The shape of things to come?

Karanas

New member
Friday, November 12, 1999

Ontario minister fumes over gun registry costs
Spend on prevention

Robert Fire, Ottawa Bureau Chief
National Post

OTTAWA - A senior minister in the Ontario government has sent a strongly worded letter to Anne McLellan, the federal Justice Minister, pointing out that money spent on the contentious gun registry could have paid for 1,900 new front-line troops.

David Tsubouchi, the Solicitor-General, wrote to Ms. McLellan after the National Post revealed that the cost of the registry soared to almost $300-million since the gun law came into effect last
December.

Justice Department officials acknowledge Ottawa spent $195-million to set up the registration system at the Canadian Firearms Centre in Miramichi, N.B., and a separate facility in Montreal, even though the government had said it would only cost $85-million, spread over five years.

In addition to the start-up costs, the government estimates it will cost $100-million this fiscal year and a similar amount annually over the next two years to operate the system until it is functioning smoothly. Once that happens, the operating budget is to average $60-million over a 10-year period.

"Your government has already spent almost $295-million on the registration system," Mr. Tsubouchi complained in the Nov. 10 letter, which was also sent to the National Post.

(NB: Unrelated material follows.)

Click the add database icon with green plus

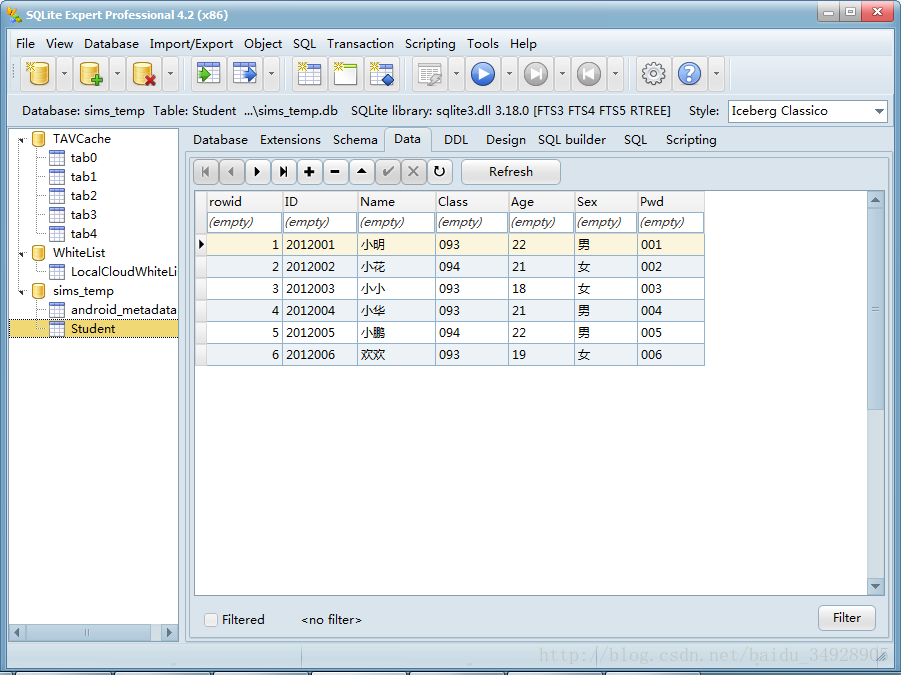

"To put this in perspective, Ontario is investing $150-million into helping police services hire up to 1,000 new front-line officers on the streets of our province ... It means that the $295-million your government is spending creating a large bureaucracy and red tape could have been spent on almost 1,900 new front-line officers."

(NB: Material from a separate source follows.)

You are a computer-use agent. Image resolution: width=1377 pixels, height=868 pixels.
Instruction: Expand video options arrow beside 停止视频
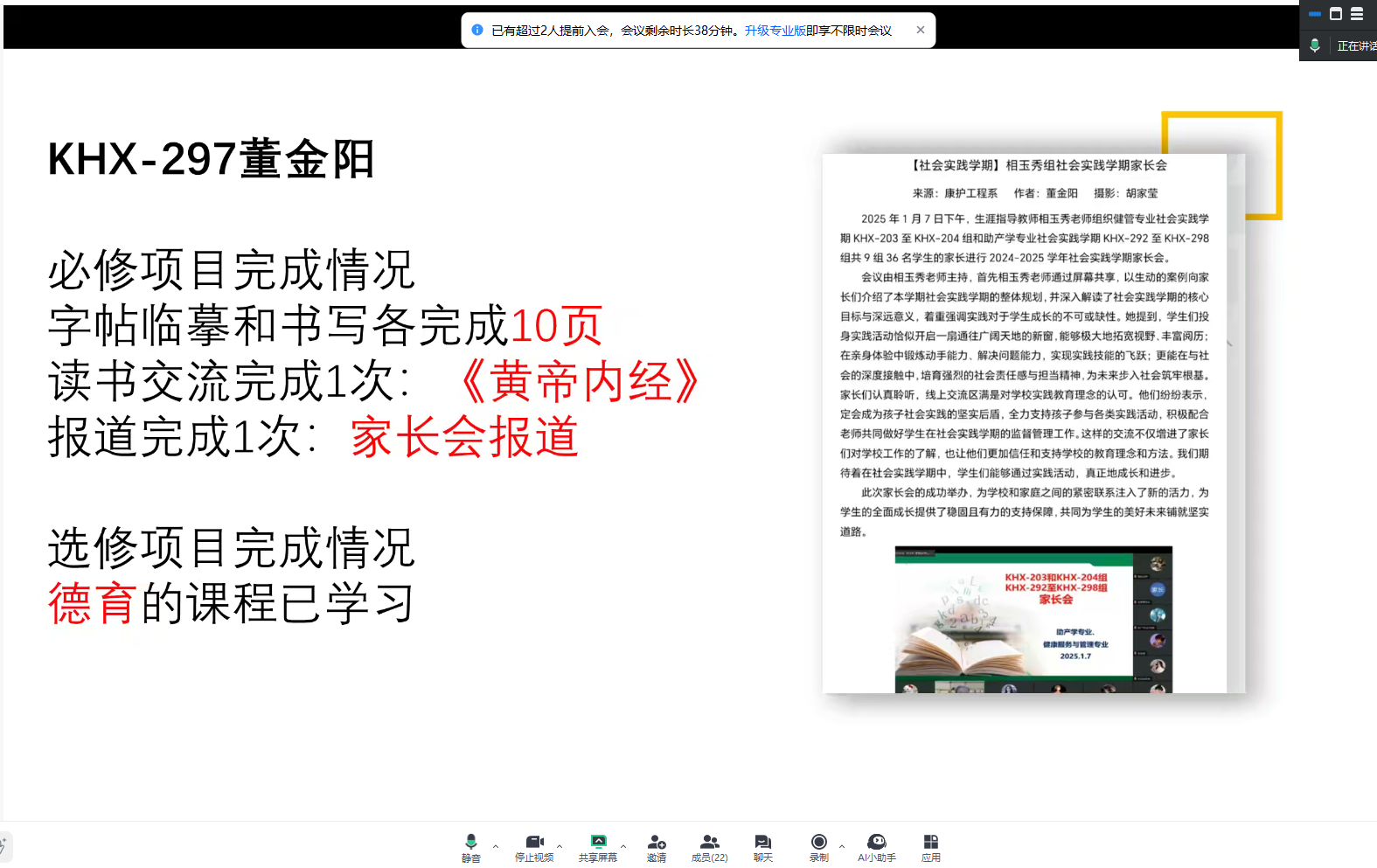coord(560,846)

Rather than waste vast amounts of money on "this large bureaucratic machine," Mr. Tsubouchi urged Ms. McLellan to scrap the registration system and rewrite the Firearms Act to tighten up
penalties for criminals using guns in the commission of a crime.

The Ontario government has joined five provinces -- Alberta, Saskatchewan, Manitoba, New Brunswick, Nova Scotia -- as well as the Yukon and Northwest Territories, in a Supreme Court of Canada challenge to the constitutionality of the gun law, which forces gun owners to license and register all of their firearms.

The law requires an estimated three million owners of seven million guns to obtain licences and photo ID cards by Jan. 1, 2001. A possession licence costs $10 but the price will jump to $45 on Dec. 1. An acquisition licence to buy more guns costs $60, renewable every five years.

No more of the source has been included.